兩人如是說著,便見柳泱手裏提著許戍言從後門走了進來,兩個人不可置信的看著柳泱手裏昏迷的許戍言,同時從座位上站了起來。
“她死了沒有?”許迎快步上前,攔住了前行的柳泱。
柳泱本不想理她,卻礙於她太子妃的身份,不得不行禮。
“沒死。”
“可是太子要你將她擒來的?”嚴月兒此時也走了過來,看著昏迷的許戍言,嘴角的奸笑難掩。
柳泱沒再說什麽,拎著許戍言一個飛身消失在了許迎麵前。她原本想著後院無人,才選的這條路,卻沒想到這兩個煩人的女人會在這裏。
今日帶許戍言出王府的,便是柳泱易容的卿穗。她早在王府盤旋了多日,自是發現了卿穗的些許秘密,隻是許戍言這麽配合,倒是出乎她的意料。
見柳泱消失在自己麵前,許迎氣的跺腳。景稠那個色胚子仍舊惦記著許戍言,讓許迎更加仇恨。
“太子妃您小心些,別氣壞了身子。”見許戍言被擄來東宮,嚴月兒難掩嘴角的笑意。千載難逢的機會,她自是不能錯過。
“你自己好自為之吧,太子如今正在後院和那些賤人們嬉戲,我可不能讓他見到活的許戍言。”
許迎將拳頭捏的老緊,一口牙似乎要咬碎。景稠如今無暇顧及許戍言,她自是不能讓她好過。
嚴月兒朝著許迎盈盈一拜,便見許迎火急火燎的跑去了太子的寢宮,想著昨日父親來信,今晚時分,重浮便可到達京城邊界的驛站,便快馬加鞭的趕了過去。
太子寢宮,許戍言微微轉醒,隻覺得後頸疼痛不堪,想要伸手去揉,卻發現手腳已經被牢牢的綁上了。
她想要用力掙紮,卻用不上力氣。

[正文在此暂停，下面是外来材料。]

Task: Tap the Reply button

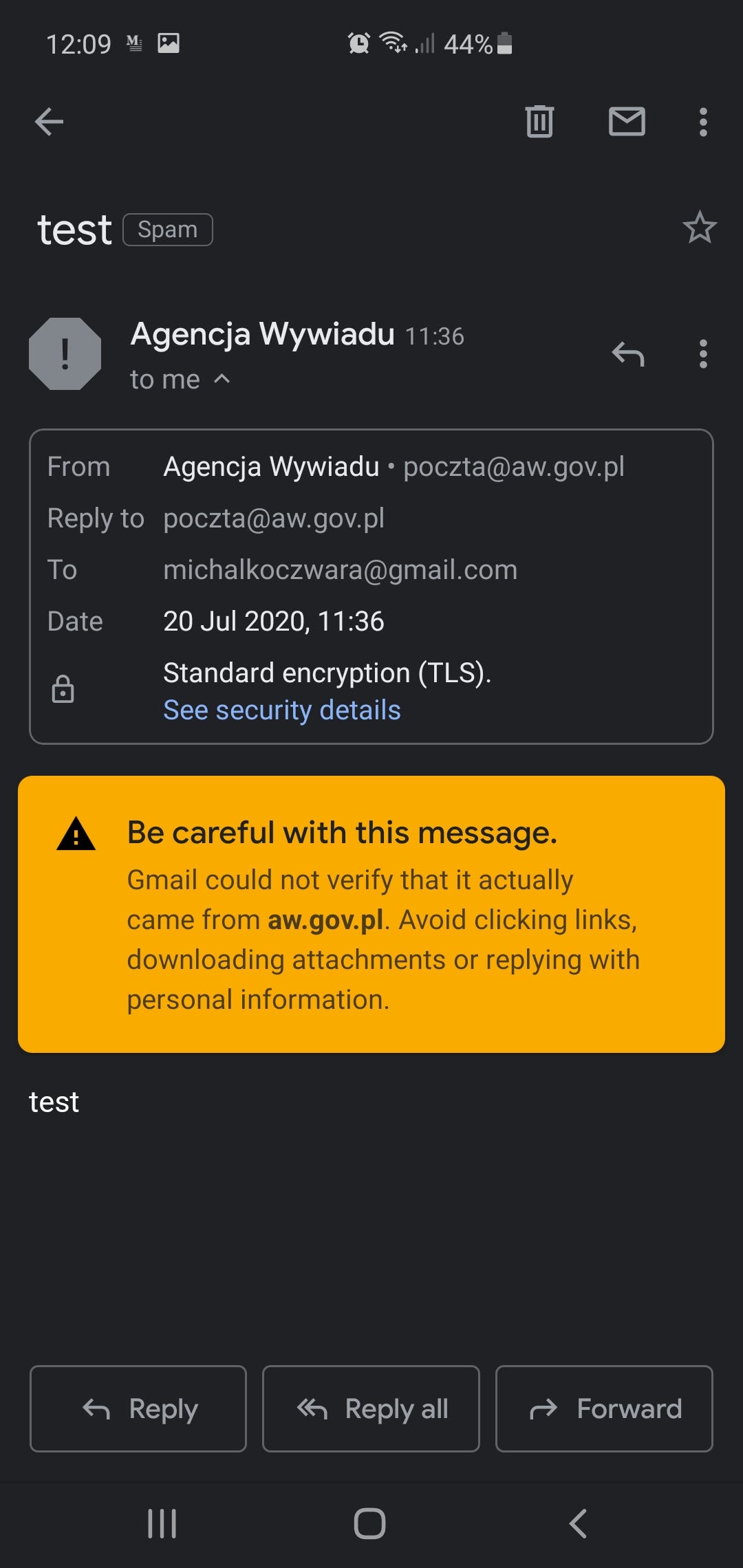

鼻尖纏繞著軟筋散的味道,許戍言瞳孔一縮,她還是被暗算了。
許戍言用了全身力氣,才從床上坐了起來,看著眼前的金碧輝煌,不難猜到是太子的手筆。上次給他下藥,便是在這個屋子裏。
隻是如今,這屋子裏隻有她一個人。
許戍言不禁惱悔,怎麽就這麽輕易相信了假卿穗的話,太子東宮豢養著位柳泱,可是易容的高手。